Producing the vaccine
After the vaccine has been successfully researched, designed and trialled, it needs to be produced at scale so there is enough for all those who need it. The expertise of a variety of technicians is vital at this stage.
Frozen lab-produced master bank cells, which contain the genetic instructions on how the human body needs to fight the virus, are thawed. They are then transferred into larger and larger solutions of media to grow. When there’s enough to fill a 1000 litre bioreactor, the solution goes through a process of separation, purification and concentration.
Throughout this process, conditions need to be just right.
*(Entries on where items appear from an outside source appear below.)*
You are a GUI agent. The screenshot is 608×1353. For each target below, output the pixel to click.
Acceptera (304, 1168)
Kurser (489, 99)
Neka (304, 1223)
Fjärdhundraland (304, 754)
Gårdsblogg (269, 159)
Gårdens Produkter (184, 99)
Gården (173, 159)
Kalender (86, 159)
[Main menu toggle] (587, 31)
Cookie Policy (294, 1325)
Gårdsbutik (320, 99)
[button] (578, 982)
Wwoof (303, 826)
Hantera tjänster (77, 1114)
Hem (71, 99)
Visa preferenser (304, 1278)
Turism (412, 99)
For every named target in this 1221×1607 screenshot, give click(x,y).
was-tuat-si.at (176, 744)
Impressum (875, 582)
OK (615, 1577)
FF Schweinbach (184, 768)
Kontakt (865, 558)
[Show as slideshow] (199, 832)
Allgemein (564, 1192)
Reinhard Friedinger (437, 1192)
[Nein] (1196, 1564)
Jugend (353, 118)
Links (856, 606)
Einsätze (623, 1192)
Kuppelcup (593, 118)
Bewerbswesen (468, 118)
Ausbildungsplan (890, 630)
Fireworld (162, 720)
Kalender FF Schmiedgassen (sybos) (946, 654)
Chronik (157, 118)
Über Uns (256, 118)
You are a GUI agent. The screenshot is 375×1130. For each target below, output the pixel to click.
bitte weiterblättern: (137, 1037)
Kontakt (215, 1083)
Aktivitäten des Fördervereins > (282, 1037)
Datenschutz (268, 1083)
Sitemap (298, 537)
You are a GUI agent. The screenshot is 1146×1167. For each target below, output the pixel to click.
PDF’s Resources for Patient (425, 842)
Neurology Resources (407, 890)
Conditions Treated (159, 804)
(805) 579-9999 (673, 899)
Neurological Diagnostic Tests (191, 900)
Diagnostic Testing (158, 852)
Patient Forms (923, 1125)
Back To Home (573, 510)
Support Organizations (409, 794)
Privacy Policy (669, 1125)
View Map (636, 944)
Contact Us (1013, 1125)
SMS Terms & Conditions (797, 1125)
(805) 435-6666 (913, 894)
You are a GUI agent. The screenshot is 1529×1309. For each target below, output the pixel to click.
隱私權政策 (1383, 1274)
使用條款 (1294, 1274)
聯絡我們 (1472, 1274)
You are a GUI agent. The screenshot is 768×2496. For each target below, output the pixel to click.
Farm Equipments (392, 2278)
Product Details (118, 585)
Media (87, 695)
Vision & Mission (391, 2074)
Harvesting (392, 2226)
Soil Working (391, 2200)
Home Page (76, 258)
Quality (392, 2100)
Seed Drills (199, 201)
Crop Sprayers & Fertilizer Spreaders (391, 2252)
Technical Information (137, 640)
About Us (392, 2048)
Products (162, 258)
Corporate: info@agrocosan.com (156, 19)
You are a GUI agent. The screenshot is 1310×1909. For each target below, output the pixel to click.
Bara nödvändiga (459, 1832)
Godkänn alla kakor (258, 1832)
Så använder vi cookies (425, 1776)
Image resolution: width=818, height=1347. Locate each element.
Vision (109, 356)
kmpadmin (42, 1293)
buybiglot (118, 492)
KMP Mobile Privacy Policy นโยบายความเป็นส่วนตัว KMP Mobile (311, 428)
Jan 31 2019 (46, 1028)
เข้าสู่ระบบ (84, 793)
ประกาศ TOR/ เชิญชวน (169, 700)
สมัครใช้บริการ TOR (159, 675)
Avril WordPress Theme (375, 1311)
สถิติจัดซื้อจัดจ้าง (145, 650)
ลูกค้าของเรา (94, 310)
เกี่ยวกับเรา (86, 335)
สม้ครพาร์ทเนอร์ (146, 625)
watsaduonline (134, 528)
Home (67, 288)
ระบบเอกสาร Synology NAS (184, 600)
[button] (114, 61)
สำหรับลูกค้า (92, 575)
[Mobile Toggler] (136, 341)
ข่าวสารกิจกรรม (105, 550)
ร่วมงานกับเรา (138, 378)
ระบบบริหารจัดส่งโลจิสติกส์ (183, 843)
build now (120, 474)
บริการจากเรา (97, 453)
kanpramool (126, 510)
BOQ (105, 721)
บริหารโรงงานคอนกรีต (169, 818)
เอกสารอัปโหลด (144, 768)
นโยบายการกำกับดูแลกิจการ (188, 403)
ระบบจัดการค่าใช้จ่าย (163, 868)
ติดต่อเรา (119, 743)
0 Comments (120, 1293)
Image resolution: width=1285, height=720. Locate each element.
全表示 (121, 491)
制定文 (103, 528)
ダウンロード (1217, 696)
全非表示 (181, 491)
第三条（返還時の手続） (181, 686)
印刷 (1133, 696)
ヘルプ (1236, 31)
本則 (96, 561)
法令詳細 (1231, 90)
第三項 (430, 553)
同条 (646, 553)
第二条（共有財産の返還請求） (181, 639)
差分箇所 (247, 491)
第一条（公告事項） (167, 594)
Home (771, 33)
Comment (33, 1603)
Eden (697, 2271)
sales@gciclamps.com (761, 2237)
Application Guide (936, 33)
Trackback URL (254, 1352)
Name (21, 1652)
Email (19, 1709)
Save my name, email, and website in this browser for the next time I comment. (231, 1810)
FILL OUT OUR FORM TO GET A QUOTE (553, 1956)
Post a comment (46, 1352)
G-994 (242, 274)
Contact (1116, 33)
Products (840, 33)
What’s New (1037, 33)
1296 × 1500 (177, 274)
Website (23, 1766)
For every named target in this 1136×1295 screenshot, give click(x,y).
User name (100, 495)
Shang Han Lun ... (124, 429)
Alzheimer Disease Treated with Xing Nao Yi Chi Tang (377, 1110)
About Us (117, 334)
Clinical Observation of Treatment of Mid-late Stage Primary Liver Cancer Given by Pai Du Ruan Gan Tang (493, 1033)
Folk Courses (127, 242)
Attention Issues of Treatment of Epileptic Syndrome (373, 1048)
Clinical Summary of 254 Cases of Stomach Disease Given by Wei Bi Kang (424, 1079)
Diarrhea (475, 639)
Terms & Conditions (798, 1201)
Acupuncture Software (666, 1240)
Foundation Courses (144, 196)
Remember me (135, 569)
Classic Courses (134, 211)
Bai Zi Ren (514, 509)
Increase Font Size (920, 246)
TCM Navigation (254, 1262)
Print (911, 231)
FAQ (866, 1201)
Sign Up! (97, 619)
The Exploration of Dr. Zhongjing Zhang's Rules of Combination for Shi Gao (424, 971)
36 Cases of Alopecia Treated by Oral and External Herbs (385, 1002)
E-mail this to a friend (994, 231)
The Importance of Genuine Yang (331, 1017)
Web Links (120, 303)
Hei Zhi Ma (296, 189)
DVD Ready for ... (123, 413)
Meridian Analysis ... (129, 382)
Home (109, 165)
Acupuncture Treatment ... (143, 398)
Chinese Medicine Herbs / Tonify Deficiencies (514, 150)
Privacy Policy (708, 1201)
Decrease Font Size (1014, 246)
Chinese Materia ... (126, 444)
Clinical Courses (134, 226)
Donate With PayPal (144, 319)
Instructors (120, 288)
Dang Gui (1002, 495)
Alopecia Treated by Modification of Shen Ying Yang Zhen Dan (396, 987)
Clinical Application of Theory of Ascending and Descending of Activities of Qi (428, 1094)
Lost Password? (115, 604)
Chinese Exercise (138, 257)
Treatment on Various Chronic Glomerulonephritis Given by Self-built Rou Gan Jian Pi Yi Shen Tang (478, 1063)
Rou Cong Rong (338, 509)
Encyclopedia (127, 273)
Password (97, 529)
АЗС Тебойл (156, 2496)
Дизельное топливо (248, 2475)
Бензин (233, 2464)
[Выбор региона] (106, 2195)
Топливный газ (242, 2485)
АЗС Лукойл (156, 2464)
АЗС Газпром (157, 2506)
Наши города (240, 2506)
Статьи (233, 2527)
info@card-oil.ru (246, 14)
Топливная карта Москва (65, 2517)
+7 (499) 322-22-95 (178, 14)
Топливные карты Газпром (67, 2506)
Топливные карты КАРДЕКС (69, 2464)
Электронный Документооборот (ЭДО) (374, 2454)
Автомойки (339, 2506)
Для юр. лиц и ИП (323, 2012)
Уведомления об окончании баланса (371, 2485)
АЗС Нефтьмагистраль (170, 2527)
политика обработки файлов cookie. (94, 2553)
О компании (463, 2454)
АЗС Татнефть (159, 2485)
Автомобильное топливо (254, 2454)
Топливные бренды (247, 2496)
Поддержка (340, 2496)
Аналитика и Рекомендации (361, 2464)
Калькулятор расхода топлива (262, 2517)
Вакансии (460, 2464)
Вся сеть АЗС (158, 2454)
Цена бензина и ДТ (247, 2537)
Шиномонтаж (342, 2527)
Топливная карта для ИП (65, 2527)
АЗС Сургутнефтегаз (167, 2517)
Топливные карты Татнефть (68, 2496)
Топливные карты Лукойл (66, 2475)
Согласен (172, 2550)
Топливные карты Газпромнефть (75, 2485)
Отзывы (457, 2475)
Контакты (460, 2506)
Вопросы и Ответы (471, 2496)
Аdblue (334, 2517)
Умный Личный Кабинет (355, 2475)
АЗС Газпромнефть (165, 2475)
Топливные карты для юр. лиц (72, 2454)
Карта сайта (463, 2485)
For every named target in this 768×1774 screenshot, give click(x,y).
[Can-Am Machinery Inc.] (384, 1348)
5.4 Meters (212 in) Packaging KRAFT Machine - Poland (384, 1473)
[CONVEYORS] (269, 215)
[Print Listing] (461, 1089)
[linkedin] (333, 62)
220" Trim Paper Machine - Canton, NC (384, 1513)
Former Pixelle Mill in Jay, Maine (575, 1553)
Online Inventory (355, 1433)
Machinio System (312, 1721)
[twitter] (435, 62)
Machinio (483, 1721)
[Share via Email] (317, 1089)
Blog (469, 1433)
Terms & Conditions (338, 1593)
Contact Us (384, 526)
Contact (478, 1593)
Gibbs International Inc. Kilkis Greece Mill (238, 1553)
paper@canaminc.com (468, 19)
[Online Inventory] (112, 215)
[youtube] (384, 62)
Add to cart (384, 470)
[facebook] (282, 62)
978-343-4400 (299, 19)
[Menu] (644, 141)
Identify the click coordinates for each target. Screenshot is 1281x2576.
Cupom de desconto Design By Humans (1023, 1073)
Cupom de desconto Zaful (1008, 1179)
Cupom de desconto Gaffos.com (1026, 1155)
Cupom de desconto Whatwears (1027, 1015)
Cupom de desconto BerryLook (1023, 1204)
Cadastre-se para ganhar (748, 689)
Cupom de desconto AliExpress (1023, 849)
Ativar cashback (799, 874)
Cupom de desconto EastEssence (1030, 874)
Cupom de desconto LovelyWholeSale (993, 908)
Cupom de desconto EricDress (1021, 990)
Instrumentation technicians like Michael, are key to making sure that the apparatus and machinery involved is operating correctly. This requires analysing and resolving issues expertly and as quickly as possible.
Here you’re not coming to work and doing the same thing every day, you have to think. That’s what I like most.
Elsewhere, process technicians like Joe, oversee the entire manufacturing process – executing, monitoring and controlling production to ensure it is at the right sterility, humidity and temperature to create viable batches of vaccine.
We need to be able to recognise if something isn’t working properly or needs changing.
Joe at CPI
Throughout the process you also have technicians tasked with quality assurance, ensuring that production complies with procedure, standards and regulation. That can be carried out by analytical technicians, like Dominika, who checks that the treatments to be received by patients are at the highest possible standard.
It’s really rewarding knowing that thanks to your work, patients receive safe treatments that will help to save lives in the long-run.